GLP this week announced it has broken ground on Tokyo West 1 (TKW1), a three-building campus totaling 31MW IT load.

TKW1-1 Japan.png
– GLP

Set on a 3,400 sqm (36,600 sq ft) site, the three-story Building 1 is expected to be ready for service by February 2025 and offer 10MW across 8,700 sqm (93,650 sq ft). Buildings 2 and 3 will offer 10MW and 11MW respectively.

"This groundbreaking marks our first data center facility in this region and represents a significant milestone as we further establish our digital infrastructure business to be a leading provider in Japan. As a rising data center hub in Asia, Tokyo is a prime location for our entry into the market and we look forward to serving hyperscale and enterprise customers’ data capacity needs in this region,” said Yoshiyuki Chosa, president and CEO of GLP Japan. “We will leverage our expertise, scale, and synergies with our renewable energy business to provide customers with sustainable digital infrastructure to power the future.”

TKW1 will be constructed to LEED Gold certification standards, and the company said the site will partner with GLP’s renewable energy business to offer renewable energy options to customers.

Last year the Singapore-based logistics-focused real estate firm said it planned to invest ~$12 billion over the next five years to deliver 900MW of data center capacity in Japan, which it said would make the company one of the leading data center operators in the country.

“We are thrilled to celebrate the first of many groundbreakings in Japan as we begin to deliver capacity to both local enterprise and global hyperscale customers. With more than 600MW of IT load currently available across our four planned campuses in Tokyo and one in Osaka, we are positioned to deliver sustainable, safe, secure, and reliable data center solutions to satisfy current and future demand from business application, cloud, and AI computing deployments,” added Jennifer Weitzel, president of Global Data Center Business of GLP.

Founded in 2009, GLP is a global investment manager in logistics, digital infrastructure, and related technologies. The company has previously said that it had built "a competitive data infrastructure business" after investing in Chinese data centers in 2018. In 2019, GLP acquired a 60 percent stake in local data center company Cloud-Tripod.

The company doesn’t have a complete list of data centers on its website but says it currently has seven in-flight campuses across Japan, UK, and Brazil, totaling more than 850MW of power currently available and, combined with the Americas, more than 1,500MW in its global pipeline.

In China, the company also has data centers in Changshu and Huailai, and says it could reach 1.4GW of in-market capacity in the future.

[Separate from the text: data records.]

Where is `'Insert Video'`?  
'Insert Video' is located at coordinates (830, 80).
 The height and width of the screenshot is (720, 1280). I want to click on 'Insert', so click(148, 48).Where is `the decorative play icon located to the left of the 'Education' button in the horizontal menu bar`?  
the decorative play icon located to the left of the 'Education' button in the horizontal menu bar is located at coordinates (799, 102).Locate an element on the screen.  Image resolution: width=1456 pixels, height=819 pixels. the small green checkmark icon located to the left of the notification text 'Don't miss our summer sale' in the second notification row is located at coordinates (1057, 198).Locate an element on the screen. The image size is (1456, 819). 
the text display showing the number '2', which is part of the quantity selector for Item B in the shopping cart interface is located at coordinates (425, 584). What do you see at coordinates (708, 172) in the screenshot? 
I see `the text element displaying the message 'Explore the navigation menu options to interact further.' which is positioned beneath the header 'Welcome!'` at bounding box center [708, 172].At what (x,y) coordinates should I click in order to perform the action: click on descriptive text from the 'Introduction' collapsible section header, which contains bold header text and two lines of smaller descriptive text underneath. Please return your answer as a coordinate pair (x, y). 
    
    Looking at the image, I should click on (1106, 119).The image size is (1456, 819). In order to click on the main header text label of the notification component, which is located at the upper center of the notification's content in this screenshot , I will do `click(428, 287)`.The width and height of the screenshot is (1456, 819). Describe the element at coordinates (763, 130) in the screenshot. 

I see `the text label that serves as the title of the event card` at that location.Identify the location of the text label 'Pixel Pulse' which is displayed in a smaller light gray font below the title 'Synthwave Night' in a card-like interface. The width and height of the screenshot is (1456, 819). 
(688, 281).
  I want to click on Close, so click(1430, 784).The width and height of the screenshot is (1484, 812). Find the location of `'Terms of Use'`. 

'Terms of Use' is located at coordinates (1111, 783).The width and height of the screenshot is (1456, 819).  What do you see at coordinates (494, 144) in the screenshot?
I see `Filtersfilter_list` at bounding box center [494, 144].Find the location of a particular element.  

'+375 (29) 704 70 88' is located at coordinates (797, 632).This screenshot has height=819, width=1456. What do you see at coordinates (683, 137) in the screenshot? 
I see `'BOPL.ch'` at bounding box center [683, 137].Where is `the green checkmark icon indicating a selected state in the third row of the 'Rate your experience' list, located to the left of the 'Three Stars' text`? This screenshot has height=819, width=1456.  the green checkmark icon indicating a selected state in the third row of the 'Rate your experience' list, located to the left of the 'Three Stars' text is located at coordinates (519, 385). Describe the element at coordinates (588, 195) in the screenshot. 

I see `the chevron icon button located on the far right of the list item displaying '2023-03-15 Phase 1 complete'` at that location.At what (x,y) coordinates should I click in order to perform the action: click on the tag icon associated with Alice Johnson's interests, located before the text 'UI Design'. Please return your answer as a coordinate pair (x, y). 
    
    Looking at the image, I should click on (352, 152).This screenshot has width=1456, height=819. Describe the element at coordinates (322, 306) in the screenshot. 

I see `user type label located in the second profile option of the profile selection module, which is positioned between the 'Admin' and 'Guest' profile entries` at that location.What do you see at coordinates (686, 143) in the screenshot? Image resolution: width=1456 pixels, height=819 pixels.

Last year PropertyWeek reported GLP was considering nixing plans to build a multi-story warehouse in the Newham area of London in favor of a potential data center scheme.

Back in early 2021, the investor was believed to be considering cashing out of the sector - selling its business to Chinese cloud & data center firm GDS Holdings for $8-10 billion. But the deal cooled amid a valuation disagreement.